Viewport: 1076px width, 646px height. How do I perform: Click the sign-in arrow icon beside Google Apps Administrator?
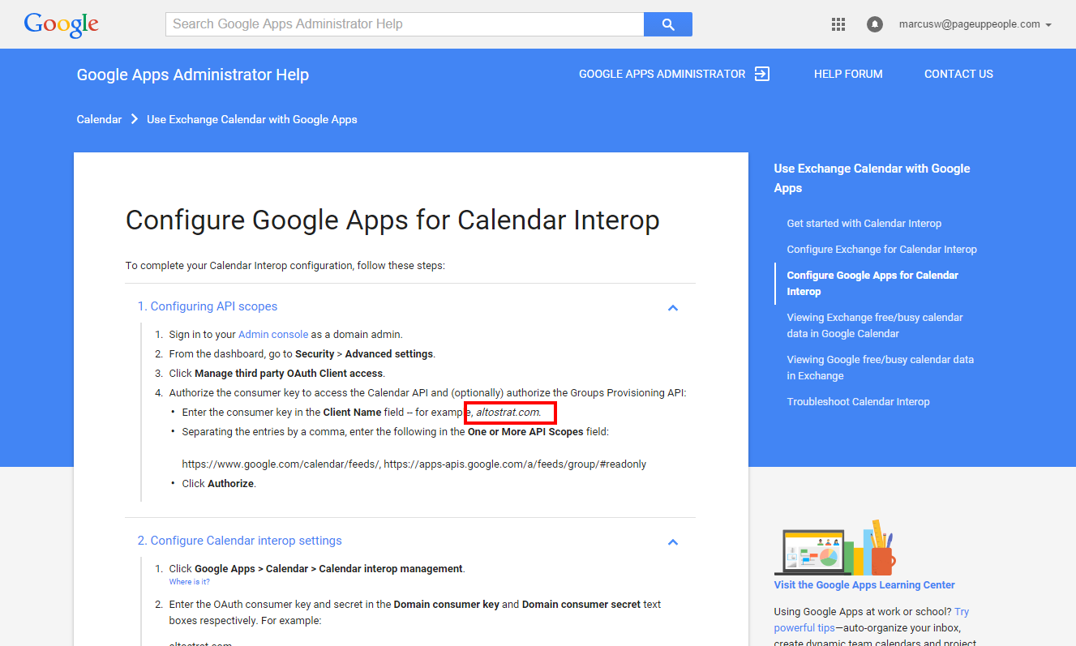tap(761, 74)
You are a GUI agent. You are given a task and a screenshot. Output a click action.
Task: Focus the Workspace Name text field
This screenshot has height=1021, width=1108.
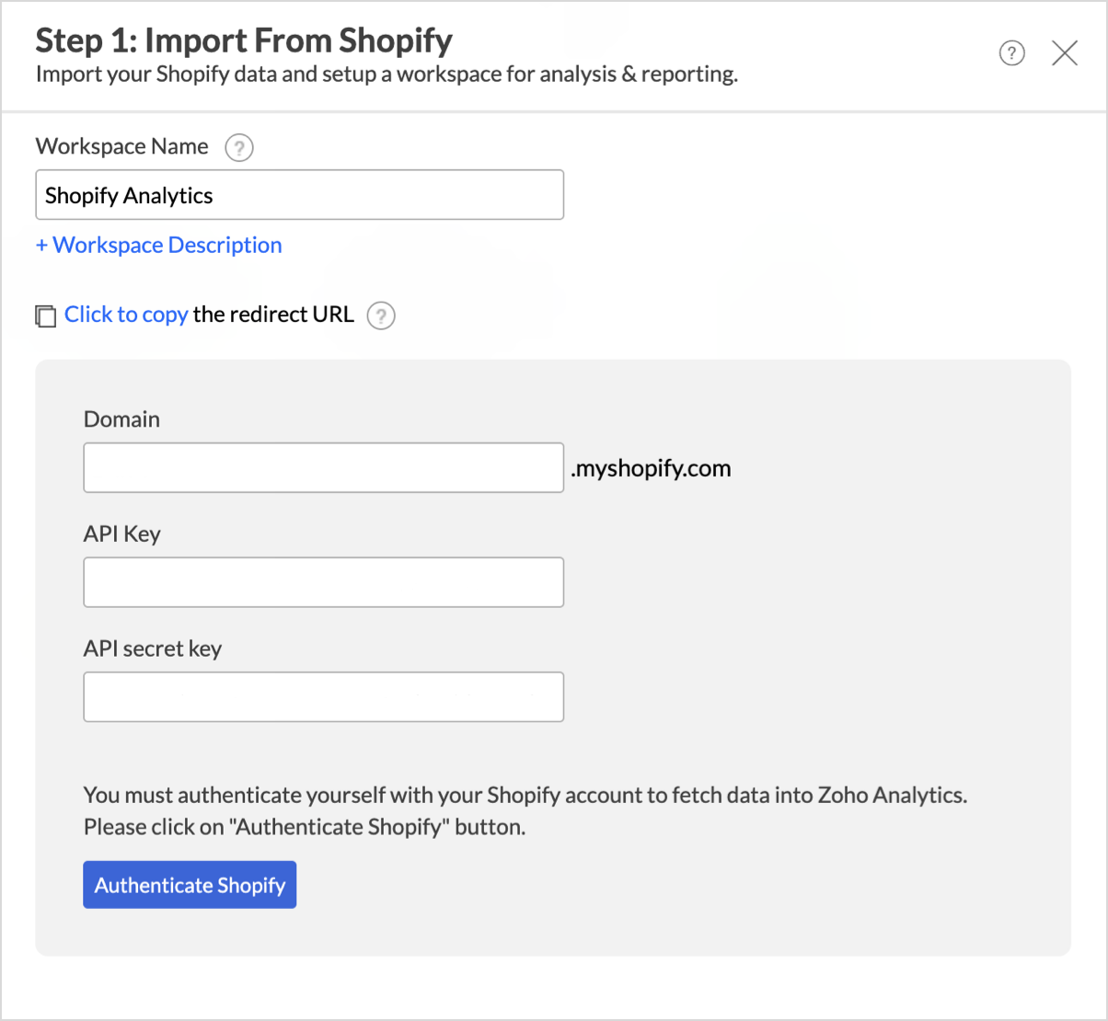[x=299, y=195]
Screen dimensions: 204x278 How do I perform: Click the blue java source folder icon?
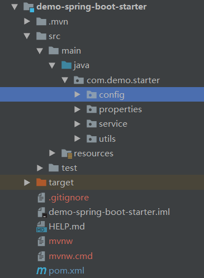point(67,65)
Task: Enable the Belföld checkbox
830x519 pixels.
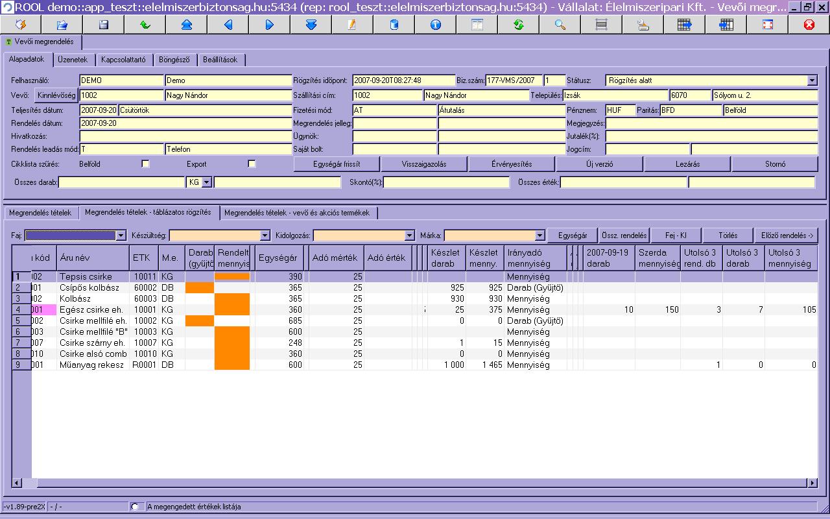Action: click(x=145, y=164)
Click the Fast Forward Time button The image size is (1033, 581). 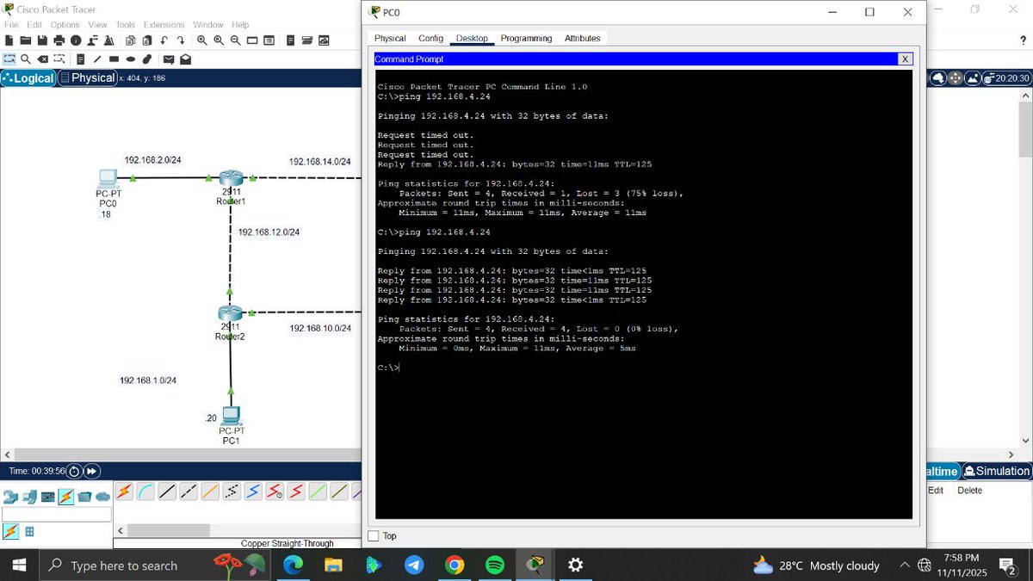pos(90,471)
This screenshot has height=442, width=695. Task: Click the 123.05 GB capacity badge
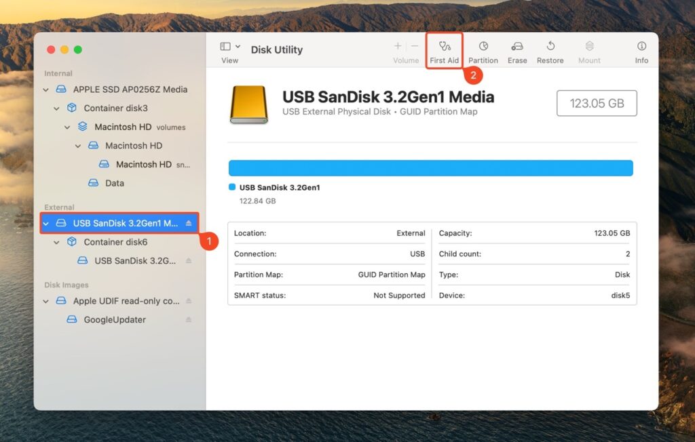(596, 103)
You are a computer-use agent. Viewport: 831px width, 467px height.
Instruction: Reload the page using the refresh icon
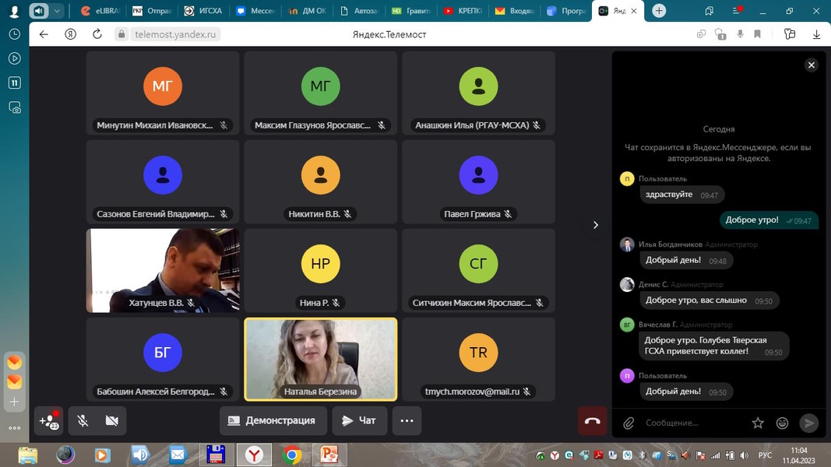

┄┄┄┄┄┄┄┄┄┄┄┄┄┄┄┄┄┄┄┄

WHAT IS EXPECTED - Only the lines from the line with "You are a computer-use" through the closing line of the data, both included, should be set down, exactly as written and without pictures.

TASK OUTPUT -
You are a computer-use agent. Viewport: 831px width, 467px height.
Instruction: Reload the page using the refresh icon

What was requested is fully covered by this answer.